══ Provided material ══

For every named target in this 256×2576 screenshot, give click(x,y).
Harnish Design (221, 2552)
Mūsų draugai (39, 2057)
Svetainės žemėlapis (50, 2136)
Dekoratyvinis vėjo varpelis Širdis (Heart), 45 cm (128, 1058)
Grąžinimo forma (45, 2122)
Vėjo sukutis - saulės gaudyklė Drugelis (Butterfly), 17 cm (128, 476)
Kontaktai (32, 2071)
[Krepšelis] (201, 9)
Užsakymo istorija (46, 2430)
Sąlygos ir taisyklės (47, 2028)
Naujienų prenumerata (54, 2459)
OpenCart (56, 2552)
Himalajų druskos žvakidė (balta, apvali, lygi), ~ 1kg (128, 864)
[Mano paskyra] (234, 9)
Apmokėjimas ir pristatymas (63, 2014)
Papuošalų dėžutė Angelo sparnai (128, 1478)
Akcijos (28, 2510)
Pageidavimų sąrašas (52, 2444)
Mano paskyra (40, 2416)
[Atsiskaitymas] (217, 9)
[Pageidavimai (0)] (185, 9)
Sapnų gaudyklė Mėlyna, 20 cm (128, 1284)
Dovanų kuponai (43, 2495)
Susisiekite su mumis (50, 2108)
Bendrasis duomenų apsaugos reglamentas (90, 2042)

═══

Starting with the line that holds "Sąlygos ir taisyklės (47, 2028)" and ending with the line that holds "Susisiekite su mumis (50, 2108)", retype every line in the data above exactly, and nothing else.

▶ [Your solution]
Sąlygos ir taisyklės (47, 2028)
Naujienų prenumerata (54, 2459)
OpenCart (56, 2552)
Himalajų druskos žvakidė (balta, apvali, lygi), ~ 1kg (128, 864)
[Mano paskyra] (234, 9)
Apmokėjimas ir pristatymas (63, 2014)
Papuošalų dėžutė Angelo sparnai (128, 1478)
Akcijos (28, 2510)
Pageidavimų sąrašas (52, 2444)
Mano paskyra (40, 2416)
[Atsiskaitymas] (217, 9)
[Pageidavimai (0)] (185, 9)
Sapnų gaudyklė Mėlyna, 20 cm (128, 1284)
Dovanų kuponai (43, 2495)
Susisiekite su mumis (50, 2108)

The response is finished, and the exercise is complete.